Sarà l’argomento domestico, sarà la bruttezza del film, ma una recensione così lunga e articolata Peter Bradshaw non l’ha mai scritta. Una sola, misera stelletta per Diana, biopic talmente mal riuscito da spingere lo storico critico del Guardian a affermare che l’omonimo film ha fatto morire Lady Spencer una seconda volta.
This is due to an excruciatingly well-intentioned, reverential and sentimental biopic about her troubled final years, laced with bizarre cardboard dialogue – a tabloid fantasy of how famous and important people speak in private.
Non basta che dietro la macchina da presa ci sia un regista di talento – il tedesco Oliver Hirschbiegel (La caduta) – ne’ che davanti ci sia una star del calibro di Naomi Watts: il primo non riesce a dirigere dei dialoghi decenti in inglese, mentre la seconda – nonostante la bravura – si limita ad imitare le mosse e la voce di Diana, lasciando in secondo piano tutto quello che non è bland saintliness celebrato dai media.
[…] this seems a highly simplistic view of events.

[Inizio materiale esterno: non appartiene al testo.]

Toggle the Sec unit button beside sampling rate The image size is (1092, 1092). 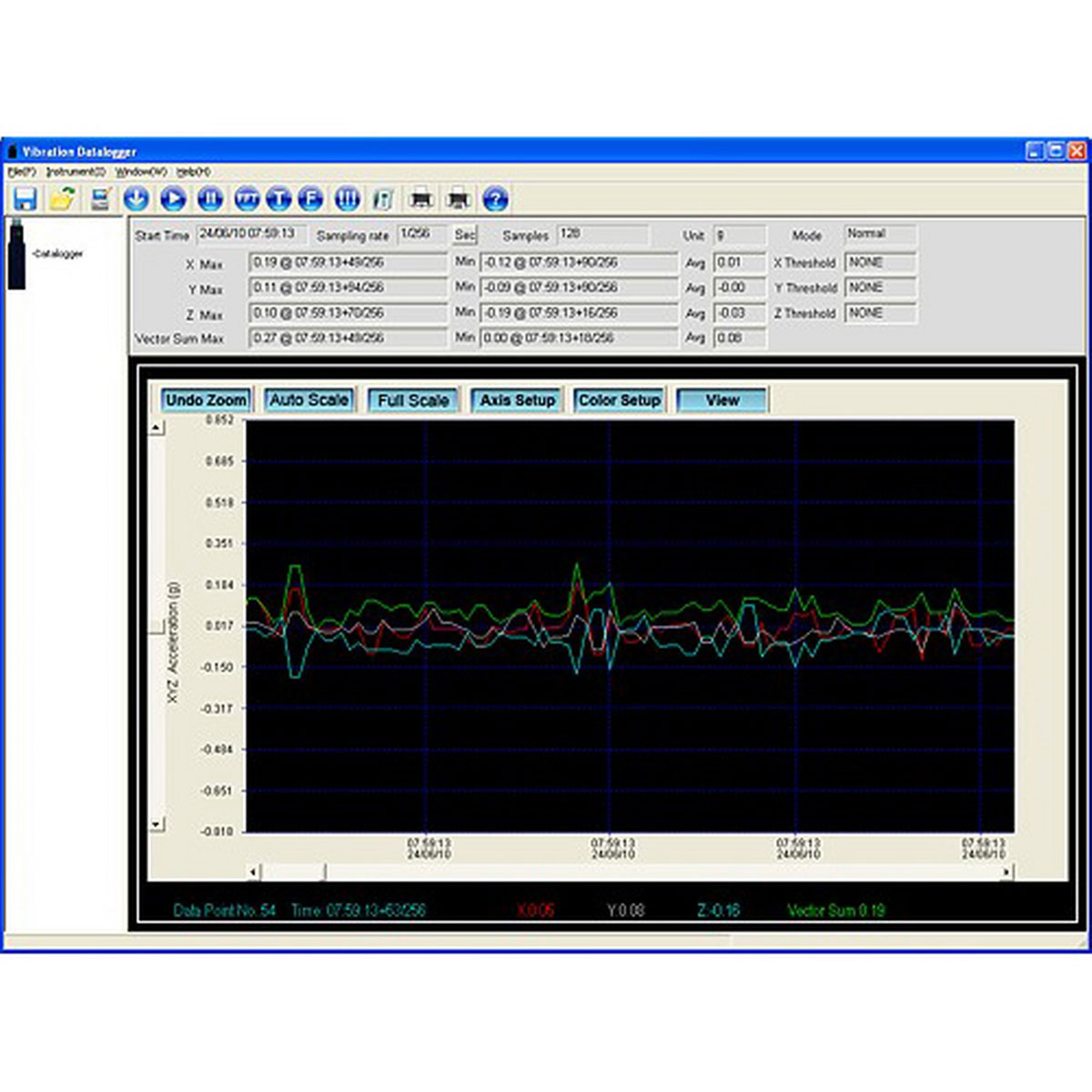pyautogui.click(x=465, y=235)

It seems possible, to say the least, that her feelings were much more complicated than this […] sucrose and emotionally-authorised version will allow. […] the moment anyone, anyone at all, opens their mouth we are in TV-movie-land, soap-land.

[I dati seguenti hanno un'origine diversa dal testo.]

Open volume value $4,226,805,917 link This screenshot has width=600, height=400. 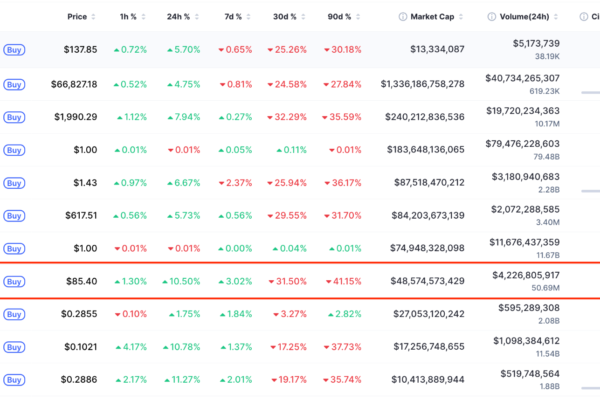540,275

Un filmetto televisivo, insomma, cui si aggiunge la colpa imperdonabile di offrire una versione distorta degli ultimi anni di vita di Lady D: una versione in cui non solo non c’è Dodi, ma neppure I figli di Diana, e Charles non è mai nominato: a distorted, sugary and preposterous impression.
Il film esce nelle sale italiane distribuito da Medusa.